Credit insurance is a controversial form of insurance that you purchase when you take out a loan. If you die, are disabled, or lose your job, your credit insurance policy makes payments on your debt until the loan is paid off or the policy ends. Credit insurance is linked with a specific loan and the cost of the policy is typically folded into your loan payments.

Although the various forms of credit insurance are big business, they are frequently criticized for being too expensive and too restrictive. Anyone thinking about getting credit insurance should compare credit insurance to other forms of life insurance, such as term life insurance, which can provide better coverage at a much cheaper premium.
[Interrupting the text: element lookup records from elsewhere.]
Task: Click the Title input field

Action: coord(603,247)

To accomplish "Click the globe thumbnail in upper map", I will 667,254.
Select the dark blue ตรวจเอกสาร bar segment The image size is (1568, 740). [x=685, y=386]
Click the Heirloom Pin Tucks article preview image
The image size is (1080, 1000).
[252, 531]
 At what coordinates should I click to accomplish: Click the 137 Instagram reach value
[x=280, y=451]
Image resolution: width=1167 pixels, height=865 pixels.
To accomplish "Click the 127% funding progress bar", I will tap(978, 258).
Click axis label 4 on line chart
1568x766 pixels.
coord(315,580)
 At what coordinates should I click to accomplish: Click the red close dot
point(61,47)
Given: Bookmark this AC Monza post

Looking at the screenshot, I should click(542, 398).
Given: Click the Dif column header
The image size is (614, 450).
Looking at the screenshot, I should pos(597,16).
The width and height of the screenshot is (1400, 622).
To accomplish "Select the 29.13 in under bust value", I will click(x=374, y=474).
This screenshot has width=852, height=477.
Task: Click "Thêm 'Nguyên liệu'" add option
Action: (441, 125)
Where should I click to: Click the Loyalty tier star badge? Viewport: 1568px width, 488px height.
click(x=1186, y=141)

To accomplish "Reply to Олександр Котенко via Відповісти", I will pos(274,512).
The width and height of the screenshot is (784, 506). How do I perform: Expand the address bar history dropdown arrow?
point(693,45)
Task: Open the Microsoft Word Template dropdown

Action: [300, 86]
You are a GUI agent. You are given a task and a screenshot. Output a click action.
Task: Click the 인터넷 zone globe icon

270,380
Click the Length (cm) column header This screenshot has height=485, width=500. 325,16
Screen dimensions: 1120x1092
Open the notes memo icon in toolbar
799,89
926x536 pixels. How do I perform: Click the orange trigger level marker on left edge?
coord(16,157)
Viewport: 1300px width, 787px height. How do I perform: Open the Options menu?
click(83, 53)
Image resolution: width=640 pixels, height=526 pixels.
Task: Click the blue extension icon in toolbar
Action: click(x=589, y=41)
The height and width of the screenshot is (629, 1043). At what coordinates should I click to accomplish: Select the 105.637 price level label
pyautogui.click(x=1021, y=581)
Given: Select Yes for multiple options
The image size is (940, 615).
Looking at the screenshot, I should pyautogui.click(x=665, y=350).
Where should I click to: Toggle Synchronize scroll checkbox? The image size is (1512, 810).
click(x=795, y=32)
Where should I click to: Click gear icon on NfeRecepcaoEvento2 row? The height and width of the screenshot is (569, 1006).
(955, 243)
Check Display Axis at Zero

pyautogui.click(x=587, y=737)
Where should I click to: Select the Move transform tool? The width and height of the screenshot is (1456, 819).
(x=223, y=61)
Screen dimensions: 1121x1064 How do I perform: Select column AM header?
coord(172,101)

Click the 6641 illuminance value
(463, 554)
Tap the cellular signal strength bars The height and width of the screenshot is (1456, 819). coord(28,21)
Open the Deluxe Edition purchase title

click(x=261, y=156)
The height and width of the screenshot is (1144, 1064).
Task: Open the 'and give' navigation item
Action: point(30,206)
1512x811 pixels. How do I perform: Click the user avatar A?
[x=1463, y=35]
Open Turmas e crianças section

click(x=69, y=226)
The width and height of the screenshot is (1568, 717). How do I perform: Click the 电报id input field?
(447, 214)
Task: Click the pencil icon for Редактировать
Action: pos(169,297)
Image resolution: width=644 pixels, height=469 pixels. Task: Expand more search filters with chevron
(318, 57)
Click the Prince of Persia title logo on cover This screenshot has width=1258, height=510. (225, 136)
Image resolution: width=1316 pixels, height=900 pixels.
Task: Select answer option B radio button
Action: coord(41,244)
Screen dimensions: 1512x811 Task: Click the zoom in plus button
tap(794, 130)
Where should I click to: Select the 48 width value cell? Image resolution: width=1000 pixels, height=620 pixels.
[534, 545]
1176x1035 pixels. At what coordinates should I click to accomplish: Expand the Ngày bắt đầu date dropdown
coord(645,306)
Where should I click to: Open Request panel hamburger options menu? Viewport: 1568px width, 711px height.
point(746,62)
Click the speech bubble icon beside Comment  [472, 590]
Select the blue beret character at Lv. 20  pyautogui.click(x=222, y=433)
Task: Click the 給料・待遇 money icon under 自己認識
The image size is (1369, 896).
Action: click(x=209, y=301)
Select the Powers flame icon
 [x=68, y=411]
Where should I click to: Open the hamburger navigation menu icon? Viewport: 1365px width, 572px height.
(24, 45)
The Types of Credit Insurance

Credit life insurance covers policyholders in the events of death, while credit disability insurance provides coverage for disabilities. Generally, you have to remain disabled for a certain number of days before the policy begins making payments, and when it does, those payments are either retroactive to the date of your disability or kick in after a waiting period of 14-30 days, depending on the terms of the policy.

Credit unemployment insurance makes your minimum monthly loan payments if you lose your job through a layoff or involuntary unemployment. Like credit disability insurance, you have to remain unemployed for a specific period of time and the benefit is either retroactive or kicks in after a waiting period.

Another type of policy, credit property insurance, is written for a purchase in which the collateral is not a motor vehicle, mobile home, or real estate. The policy pays to repair or replace a purchased item if it is lost, damaged, or stolen.